向けたのと同時に蚩尤の持つ杖の、刃てもって、左頬に傷をつけられ、血が流れる。
「蚩尤を殺せ、黄鳳」
呪いの言葉のように繰り返す盤古。
「嶺・・・・・・」
脳裏には嶺の姿が浮かぶ。
『お前が天界にいる間に俺は死ぬと思うしな』
嶺はそう薙に言っていた。
「こうなるってわかってたのかよ、嶺!」
「────わかっていたか、だと?」
涙を流しながら叫ぶ薙に静かに蚩尤は聞く。
「嶺はわかっていたさ。オレを封じて・・・・・・己の役目を聞かされて、それでもお前を育てた」
「・・・・・・嶺は本当にもう、いないのか?」
拳を握り締めながら聞く薙に蚩尤はきっぱりと「いない」と答える。
「あんたはそれでいいのか? 俺に殺されても」
納得していないはずだと、薙は思った。

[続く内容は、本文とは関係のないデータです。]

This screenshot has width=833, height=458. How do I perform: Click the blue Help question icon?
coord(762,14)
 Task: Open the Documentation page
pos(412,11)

いくらなんでも、こんなモノは。
「仕方あるまい。お前の父親が〝そう〟定めたのだから」
「その通りだ、黄鳳よ。覆すことは出来ない」
蚩尤の言葉を肯定する盤古。
「・・・・・・嶺」
『待ってるよ』
出来ないと知っていて、そう言った嶺。
薙は嶺であった人物────蚩尤の許へと走り出す。
〝嶺──────っ!!〟
叫びながら、薙は杖を降り下ろした・・・・・・。